On a run recently, I passed this apartment building called “MakersRise” and my immediate thought was, “What a weird name for an apartment building. I wonder if they called it that because everyone in this area is a Type A super driven professional, and they’re trying to encourage people to get up early and commute to work, or appeal to that group’s desire for personal achievement?”
It got me thinking about the word “makers.” What is a “maker” anyway, I wondered.
Then a spark hit me — a maker is a creator, and a creator is a producer. Product people are creators, but producing isn’t just about building. Product and engineering are at the intersection of creativity and construction, but to know what to build in the first place (and how to build it), a love for learning is required.
Something out there is wrong, and you can fix it.

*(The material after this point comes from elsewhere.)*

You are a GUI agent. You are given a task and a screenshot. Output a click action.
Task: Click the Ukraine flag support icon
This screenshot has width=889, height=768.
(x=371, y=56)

Apply your emotional intelligence, don’t be afraid to fail, and approach your learning and testing journey with creativity and inquisitiveness.

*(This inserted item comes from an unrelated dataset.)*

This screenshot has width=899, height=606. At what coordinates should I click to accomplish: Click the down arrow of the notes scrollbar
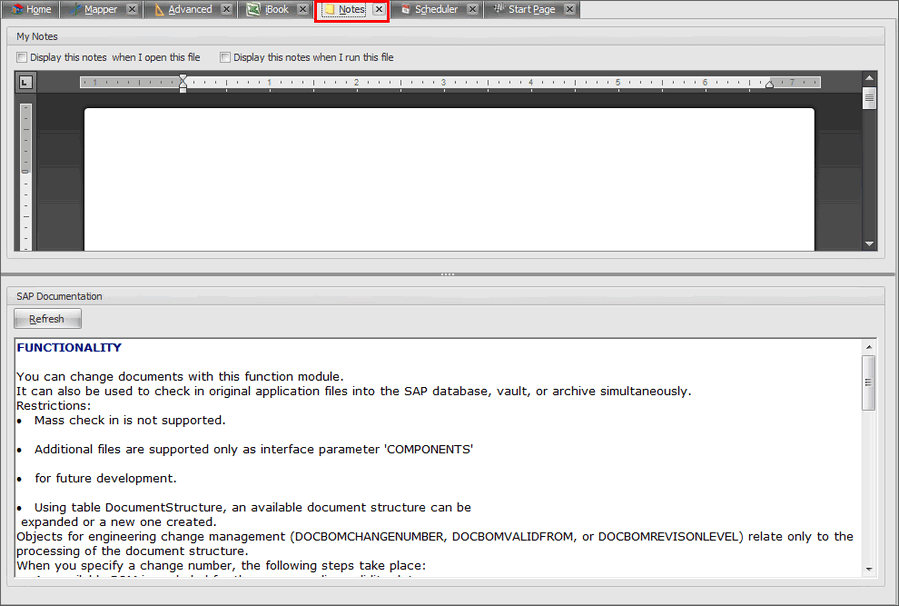click(x=868, y=243)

A constant love for learning and genuine interest in how to improve is crucial to demonstrate your adaptability to new tools and shifting trends, a mentality of experimentation, and a willingness to fail and try again.
My daughter recently brought home a school drawing of humans posing in different positions, framed only by a circle for a head, ovular circles for arms and legs, and a rectangle for the core.
I loved seeing this art for several reasons:
It was exactly what it was supposed to be — body poses. Not smiling faces, not cartoons against a backdrop, not full bodies with clothes. They were like naked manikins sketched in pencil.
This is going to sound strange, but sometimes you need a naked manikin before you dress it in sequined gowns, much like you need a garden of rich soil before you can harvest flowers and vegetables. The point is to find that balance.
Start with the bare bones and then flesh it out. Both require a different type of creativity. To build the structure, frame, or MVP, you need systems thinking and solution architecture. To build the details you need a vision, strategy, and emotional intelligence to realize the end state.
And your frame of mind matters. You’ll produce a very different creation if you’re angry than if you’re joyful.
Make space for creative work. It isn’t forced into a time block on your calendar, and it requires framing before adding flowers. Remove mental blocks by learning your triggers to avoid tripping up (emotional intelligence), then let it flow.
I’ve always learned how important it is to use data in decision making. Data combats ego and opinions, and arms even the quietest, debate-averse people to have an open dialogue.
Data levels the playing field. Sometimes data isn’t available, though, and intuition has to be good enough — that gut instinct acting as your north star, which is only possible if you’re attuned to your surroundings. There’s a bit of an art about it.
No matter how much technological transformation we endure, the skills that root us in our human experience will always be in high demand, so practice building your emotional intelligence, cultivate your love for learning, and strike a balance in whatever you’re doing.
Try blending the freedom of art with the precision of science.